By Ryan Kennedy.
One of my favorite things is debugging problems. I don’t know why, but I genuinely enjoy it and I think I’m actually good at it. This is the story of one of my favorite debugging sessions ever.
I joined Yahoo! Mail back in late 2004. After doing mostly Java in my undergrad and then nothing but Java professionally afterwards, I was doing C++ and PHP at Yahoo!. A bunch of the PHP had to wrap underlying backend C++ libraries. C++ and I…were not friends in the least. I was used to the JVM hiding pointers and memory management from me. Nevertheless, after much bellyaching, I managed to get things working.
During internal testing we were getting sporadic complaints of file uploads failing. No HTTP errors from the server…the connection would just close itself. My more experienced coworkers told me this was typically the behavior seen when an Apache process would crash. The evidence would be found in core files on the affected machines.
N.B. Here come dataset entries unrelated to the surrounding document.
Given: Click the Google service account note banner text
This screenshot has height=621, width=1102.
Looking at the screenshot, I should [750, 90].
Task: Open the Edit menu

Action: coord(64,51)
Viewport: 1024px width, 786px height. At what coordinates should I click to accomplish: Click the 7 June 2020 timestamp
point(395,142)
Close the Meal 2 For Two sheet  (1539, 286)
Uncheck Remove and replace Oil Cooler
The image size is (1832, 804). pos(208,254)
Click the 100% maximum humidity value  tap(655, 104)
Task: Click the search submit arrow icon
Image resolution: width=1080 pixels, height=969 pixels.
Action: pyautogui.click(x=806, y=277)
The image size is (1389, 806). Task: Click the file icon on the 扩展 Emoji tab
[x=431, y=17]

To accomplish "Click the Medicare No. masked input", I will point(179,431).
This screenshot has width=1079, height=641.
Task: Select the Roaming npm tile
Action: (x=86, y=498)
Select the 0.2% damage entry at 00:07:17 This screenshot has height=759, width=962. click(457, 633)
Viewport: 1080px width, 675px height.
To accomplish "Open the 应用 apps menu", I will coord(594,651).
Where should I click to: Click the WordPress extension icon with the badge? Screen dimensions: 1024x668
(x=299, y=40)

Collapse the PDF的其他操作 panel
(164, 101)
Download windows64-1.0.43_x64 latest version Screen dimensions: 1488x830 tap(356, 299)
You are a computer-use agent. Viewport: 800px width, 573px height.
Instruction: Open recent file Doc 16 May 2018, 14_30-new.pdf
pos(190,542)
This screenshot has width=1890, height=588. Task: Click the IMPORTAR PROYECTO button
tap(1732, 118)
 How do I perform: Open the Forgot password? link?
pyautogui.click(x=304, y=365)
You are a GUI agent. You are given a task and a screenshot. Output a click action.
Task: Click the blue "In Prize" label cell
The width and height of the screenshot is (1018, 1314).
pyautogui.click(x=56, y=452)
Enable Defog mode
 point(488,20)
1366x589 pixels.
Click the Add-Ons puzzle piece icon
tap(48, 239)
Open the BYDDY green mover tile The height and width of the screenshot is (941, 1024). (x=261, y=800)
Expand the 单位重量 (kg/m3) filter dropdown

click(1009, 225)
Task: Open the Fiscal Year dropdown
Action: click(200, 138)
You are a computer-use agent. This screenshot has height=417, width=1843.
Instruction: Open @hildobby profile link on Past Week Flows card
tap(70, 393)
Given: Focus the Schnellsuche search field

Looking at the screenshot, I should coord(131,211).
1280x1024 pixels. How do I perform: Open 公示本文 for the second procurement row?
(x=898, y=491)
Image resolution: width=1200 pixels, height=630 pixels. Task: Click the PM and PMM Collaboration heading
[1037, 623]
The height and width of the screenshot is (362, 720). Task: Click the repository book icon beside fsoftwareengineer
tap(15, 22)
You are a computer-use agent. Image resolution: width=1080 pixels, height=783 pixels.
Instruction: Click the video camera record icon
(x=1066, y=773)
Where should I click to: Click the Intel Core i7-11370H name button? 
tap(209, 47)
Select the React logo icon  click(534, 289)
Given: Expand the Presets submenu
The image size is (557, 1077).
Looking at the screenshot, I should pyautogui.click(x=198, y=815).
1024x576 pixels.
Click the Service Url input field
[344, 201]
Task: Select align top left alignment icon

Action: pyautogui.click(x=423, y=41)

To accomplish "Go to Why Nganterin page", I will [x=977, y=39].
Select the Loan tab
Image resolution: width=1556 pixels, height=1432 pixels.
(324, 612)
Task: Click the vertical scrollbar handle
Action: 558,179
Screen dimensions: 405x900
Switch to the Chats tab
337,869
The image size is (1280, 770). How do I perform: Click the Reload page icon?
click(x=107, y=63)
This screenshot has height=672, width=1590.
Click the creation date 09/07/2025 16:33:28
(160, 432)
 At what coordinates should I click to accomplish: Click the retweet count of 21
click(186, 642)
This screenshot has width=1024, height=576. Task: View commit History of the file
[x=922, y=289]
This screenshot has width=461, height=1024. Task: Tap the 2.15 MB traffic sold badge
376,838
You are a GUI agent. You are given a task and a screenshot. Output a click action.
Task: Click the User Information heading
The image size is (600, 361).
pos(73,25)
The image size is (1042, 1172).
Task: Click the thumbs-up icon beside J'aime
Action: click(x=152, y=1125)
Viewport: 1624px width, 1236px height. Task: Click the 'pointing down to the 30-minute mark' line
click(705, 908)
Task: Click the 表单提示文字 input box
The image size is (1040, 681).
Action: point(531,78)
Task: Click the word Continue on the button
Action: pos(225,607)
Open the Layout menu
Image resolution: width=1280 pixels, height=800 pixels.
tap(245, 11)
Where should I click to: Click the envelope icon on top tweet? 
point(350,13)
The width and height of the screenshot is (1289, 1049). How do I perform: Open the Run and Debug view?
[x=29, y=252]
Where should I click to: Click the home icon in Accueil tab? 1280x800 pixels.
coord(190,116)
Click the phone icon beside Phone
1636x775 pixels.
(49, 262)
Sure enough, once I’d figured out where these mysterious artifacts could be found (having been a Java programmer for most of my life, core dumps were new to me) I quickly located quite a number of very large core files.
I had to figure out which of the core files (if any) were related to the problem I was investigating, which meant needing to learn enough GDB to load a core dump along with all the necessary symbols to be able to make sense of where things had gone wrong. At this point I had only a basic understanding of GDB (I had an unconventional undergrad experience having blown through a Computer Science degree in 2 years after spending 3 years as a Physics/Chemistry major), but I quickly figured out how to load the core dump and at least get a back trace. None of the back traces had anything to do with file uploads…they were segmentation faults all over the place. I started looking at the code indicated, but nothing looked out of place. I was completely unable to find any code that could be causing a segmentation fault.
About this time one of our frontend engineers caught the upload failure as it happened and called me over. He showed me again and again how the server would drop the connection. I asked for a copy of the attachment and went back to my desk. I sent the attachment to my own local development instance and watched, happily, as my process also crashed. This was the first breakthrough…a reproducible case. I put Apache into single process mode, attached GDB, and ran the request again. GDB caught the segmentation fault and dumped the stack trace. Unfortunately it was in an incredibly bizarre location. I had literally no idea what was going on.
The problem had a certain smell, however. It reminded me of something I’d seen in a previous job. I worked in Java at that job, but we had JNI wrappers for a vendor supplied library. I modified the wrapper once and it blew up in my face in a really non-obvious way (stack traces pointing to bizarre locations). A much more experienced engineer told me it sounded like I was “smashing the stack.” I had an array on the stack and I was writing off the end of it, blowing up bits of the stack along the way.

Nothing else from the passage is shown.